Welcome to FitNesse, the fully integrated stand-alone acceptance testing framework and wiki.
To get started, check out http://fitnesse.org!
Have a bug or a feature request? Please open a new issue.
Have a question that's not a feature request or bug report? Ask on the mailing list.
The latest stable build of FitNesse can be downloaded here.
Note: the edge Jenkins build produces 2 jars. fitnesse.jar
is for use in Maven or Ivy. Users who just want to run FitNesse by itself should download fitnesse-standalone.jar
instead of fitnesse.jar
.
Issues and pull requests are administered at GitHub.
Apache Ant and a proper internet connection is sufficient to build FitNesse. The build process will bootstrap itself by downloading Ivy (dependency management) and from there will download the modules required to build and test FitNesse.
To build and run all tests, run the command
$ ant
which builds the all
target.
To start the FitNesse wiki locally, for example to browse the local version of the User Guide
$ ant run
To run the unit tests:
$ ant unit_test
To run the acceptance tests:
$ ant acceptance_tests
There is a second source directory, srcFitServerTests
, which contains units
tests that test invocation of Fit servers written in Ruby, C++, and .NET. These
tests are not run as part of the normal ant test-related targets. When using an
IDE, make sure it does not invoke these tests when running the "normal" tests
under the src
directory.
Direct any questions to the FitNesse Yahoo group.
There are a few things to keep in mind when working from an IDE:
-
The Ant build file does some extra things apart from compiling the code.

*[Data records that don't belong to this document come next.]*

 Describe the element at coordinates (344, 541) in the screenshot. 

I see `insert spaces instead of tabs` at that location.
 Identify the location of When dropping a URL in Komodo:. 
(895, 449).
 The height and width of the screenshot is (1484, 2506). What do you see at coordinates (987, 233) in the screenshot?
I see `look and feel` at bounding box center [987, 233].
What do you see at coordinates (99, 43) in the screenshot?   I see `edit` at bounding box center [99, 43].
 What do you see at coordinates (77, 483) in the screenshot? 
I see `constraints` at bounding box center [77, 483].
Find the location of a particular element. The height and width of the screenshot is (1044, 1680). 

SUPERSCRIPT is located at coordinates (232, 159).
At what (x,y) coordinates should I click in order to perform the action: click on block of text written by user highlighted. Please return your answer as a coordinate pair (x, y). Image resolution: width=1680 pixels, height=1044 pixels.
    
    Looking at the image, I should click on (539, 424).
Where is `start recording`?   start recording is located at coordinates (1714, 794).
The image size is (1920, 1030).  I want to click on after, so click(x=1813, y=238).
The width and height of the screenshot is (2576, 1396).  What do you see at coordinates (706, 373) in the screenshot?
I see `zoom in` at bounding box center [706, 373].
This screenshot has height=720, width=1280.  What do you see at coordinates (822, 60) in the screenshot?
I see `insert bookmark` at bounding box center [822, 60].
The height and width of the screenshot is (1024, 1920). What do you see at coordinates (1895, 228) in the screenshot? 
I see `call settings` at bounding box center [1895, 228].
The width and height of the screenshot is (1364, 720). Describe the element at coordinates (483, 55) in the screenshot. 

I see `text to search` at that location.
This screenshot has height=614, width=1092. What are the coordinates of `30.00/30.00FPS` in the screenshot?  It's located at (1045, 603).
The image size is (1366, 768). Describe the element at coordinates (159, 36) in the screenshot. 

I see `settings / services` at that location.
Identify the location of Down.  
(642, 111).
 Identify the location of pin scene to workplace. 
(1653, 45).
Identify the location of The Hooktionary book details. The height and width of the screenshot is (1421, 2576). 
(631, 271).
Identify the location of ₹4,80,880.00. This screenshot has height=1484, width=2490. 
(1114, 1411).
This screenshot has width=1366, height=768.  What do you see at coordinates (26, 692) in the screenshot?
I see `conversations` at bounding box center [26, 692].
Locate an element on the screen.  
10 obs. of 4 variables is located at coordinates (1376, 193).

- It sets the FitNesse version in a META-INF/FitNesseVersion.txt
- It copies the dependencies to the lib folder so they can be used by the acceptance tests.
Perform a
$ ant post-compile
to execute those actions. In your IDE it is possible to define "post-compilation" steps. If you set the "post-compile" target from the build file, you won't have any trouble with cleaning, building and executing tests from your IDE.
-
Apache Ivy is used for dependency management. Your IDE can be set up to support Ivy.
- In IntelliJ set IvyIDEA in "Project Structure" -> "Modules" -> "Dependencies".
- In Eclipse, install IvyDE and set it up.
Alternatively,
$ ant retrieve
will download the dependencies and copy them to lib/, from where your IDE can pick them up.